Gwen and Peter’s relief was overwhelming.

With time, life gradually became manageable again for the Hanns family. Gwen began to see a psychologist who encouraged her to talk about Nicole, and finally the day came when she could talk about her without crying. Not long after Nicole’s death, she had gone to a hypnotist, a Dr Burrows, begging to have her daughter wiped from her mind.

‘It wasn’t that I wanted to forget Nicole or anything,’ says Gwen. ‘I just wanted to forget the pain that went with losing her.’

Dr Burrows had refused. Instead, he had put her under hypnosis to help her relax. The management of her grief had come a long way since then, although Nicole’s murder still influenced many facets of her life.

Despite her history of dressing in quality clothes and shoes, since her daughter’s death, Gwen found herself going to cheap shops and buying inexpensive dresses and plastic shoes. Her doctor finally coaxed her into buying better clothes, but she couldn’t bring herself to buy them outright. Rather, she justified the expense by purchasing them on lay-by and paying them off over a number of weeks.

However, whatever Gwen thought about herself, not everyone shared her thoughts. At the end of 1977, the Welfare Department granted her two more children for adoption, a four-year-old boy and his two-year-old sister. The next seven years came and went with some degree of normality. Gwen and Peter still felt that there was a huge hole in their lives, but they built a new life with their three remaining children.

Then, in 1985, everything came to a grinding halt once again.

At 1.00 a.m. on Wednesday, 17 April, Monica Tranter listened carefully to the news. At midnight, she could have sworn she had heard a story about John Lewthwaite escaping from day release. She had been busy doing laboratory work and hadn’t really been listening. But there was no mention of Lewthwaite this bulletin.

‘I thought, That can’t be right. Did he say Lewthwaite?’ remembers Monica. ‘Then I listened again to the next news and it wasn’t on. I thought I was hearing things.’

Monica was certain that Gwen would have heard if Lewthwaite were on the run.
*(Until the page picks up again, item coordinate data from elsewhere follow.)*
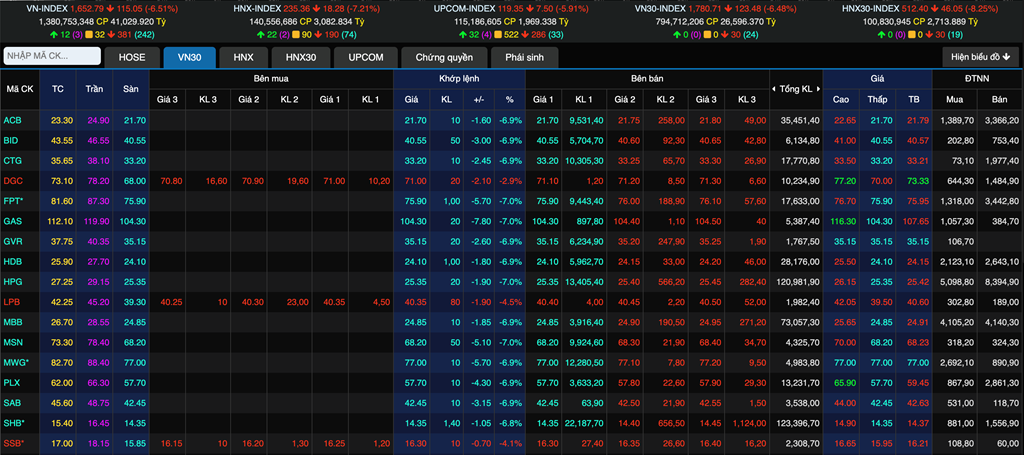Select the DGC ticker in the table
1024x455 pixels.
click(x=13, y=180)
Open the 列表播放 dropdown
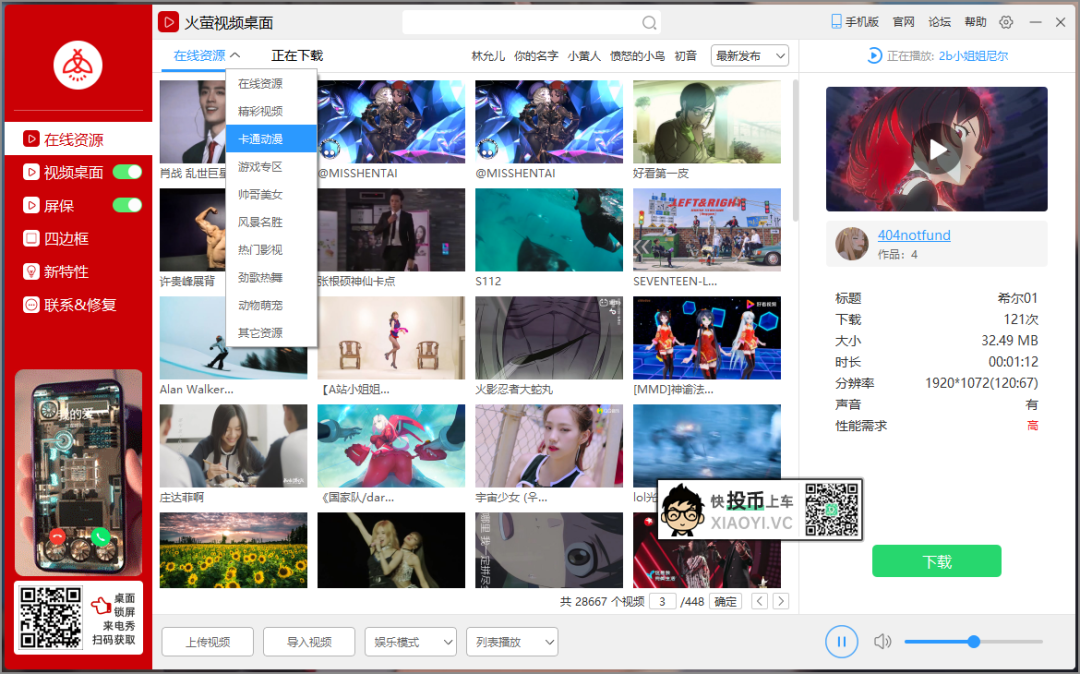The width and height of the screenshot is (1080, 674). (512, 641)
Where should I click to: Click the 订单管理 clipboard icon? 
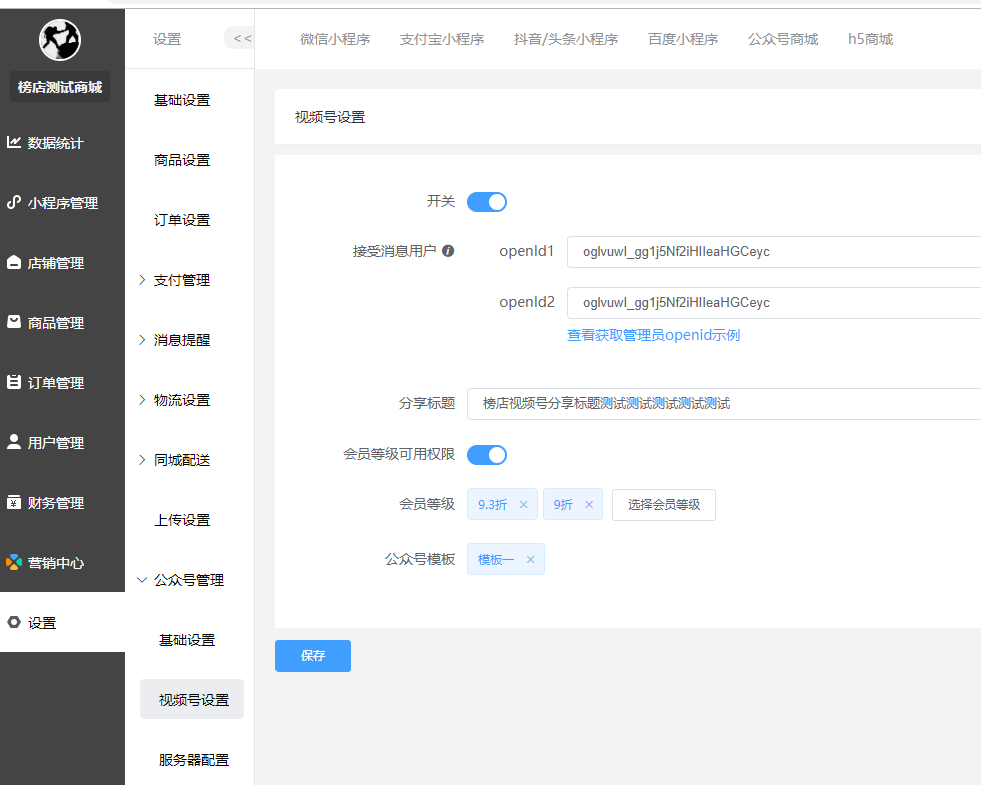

At 5.00 a.m., the story was played again. John David Lewthwaite had escaped from Long Bay Jail after failing to meet his psychiatrist. He had been on unsupervised day leave and had been at large for at least 16 hours. Monica dropped everything and raced to Gwen’s house. When she got there, journalists were starting to arrive outside. Gwen had only just been told. Anthony could see that his mum was in a state. He rang his work and told them he wasn’t coming in that day. They only needed to listen to the radio or read a newspaper to find out why. The 19-year-old had even been quoted in one paper for statements he had made the previous evening. He thought this was a hoot, considering he had been drinking with friends and none of them had spoken to a journalist.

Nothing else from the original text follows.